Fluxy.One | FLXY.io
Version 1.0 — 17 juin 2025
“The use of the FLXY.IO software platform and the creation of Digital Product Passports (DPPs) are governed by a separate Agreement (Platform Terms of Service), which the user accepts upon registration or payment for services.”
SIA Fluxy One – Rupniecības iela 16‑14B, Riga, LV‑1010, Latvia
Email: legal@fluxy.one
DPO: dpo@fluxy.one
These Website Terms of Use (“Terms”) govern access to and use of the FLXY digital-product-passport software-as-a-service platform located at https://fluxy.one, https://flxy.io and its sub‑domain https://dpp.flxy.io (collectively, the “Service”).
The Service is provided by SIA Fluxy One, Reg. No. 40203559086, Rupniecības iela 16‑14B, Riga, LV‑1010, Latvia (“Fluxy One”, “we”, “us”).
“Customer” (“you”) means any incorporated company or registered sole trader that creates an account on the Service. Consumers (natural persons acting outside their trade) are not eligible.
“Digital Product Passport” (DPP) means a machine-readable data record compliant with applicable EU regulations including Regulation (EU) 2024/1781 (ESPR), sector-specific legislation, and related regulatory frameworks.

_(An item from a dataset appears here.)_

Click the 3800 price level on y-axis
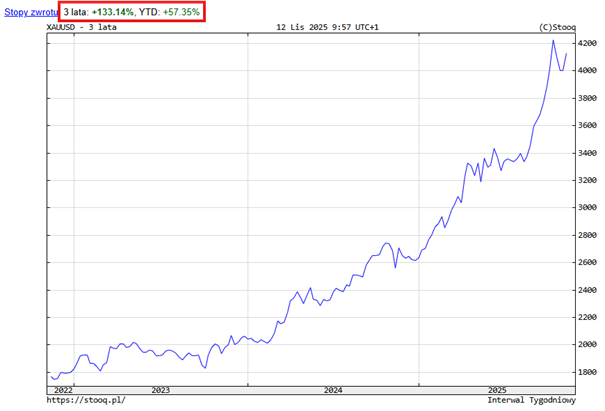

By creating an account, executing an order form, making a payment via bank transfer, card, Stripe, or any other payment system, or otherwise using the Service, you agree to be bound by these Terms, our Privacy Policy and Cookie Policy, each incorporated by reference.
2.1 Payment as Acceptance
By completing payment (via bank transfer, credit/debit card, Stripe, Revolut Pay, or any other approved payment method), you explicitly confirm that you:
• Have read, understood, and accepted these Terms of Service in full;
• Confirm the accuracy, completeness, and legal ownership of all Customer Data submitted;
• Accept full responsibility for data accuracy and timely updates;
• Agree that payment constitutes a legally binding electronic signature under Regulation (EU) 910/2014 (eIDAS);
• Acknowledge that all payment transactions are logged and timestamped for compliance and dispute resolution purposes.
Payment confirmations are retained for 10 years in accordance with ESPR Art. 27, sector-specific regulations, and Latvian accounting law.
Customers must provide accurate corporate identity information. Fluxy One performs internal compliance screening (sanctions lists, high-risk categories, ESPR Art. 4 compliance checks).
We may refuse, suspend or remove any Digital Product Passport (“DPP”) or Customer account at our sole discretion without obligation to disclose the screening criteria where required for legal compliance, platform integrity, or regulatory obligations.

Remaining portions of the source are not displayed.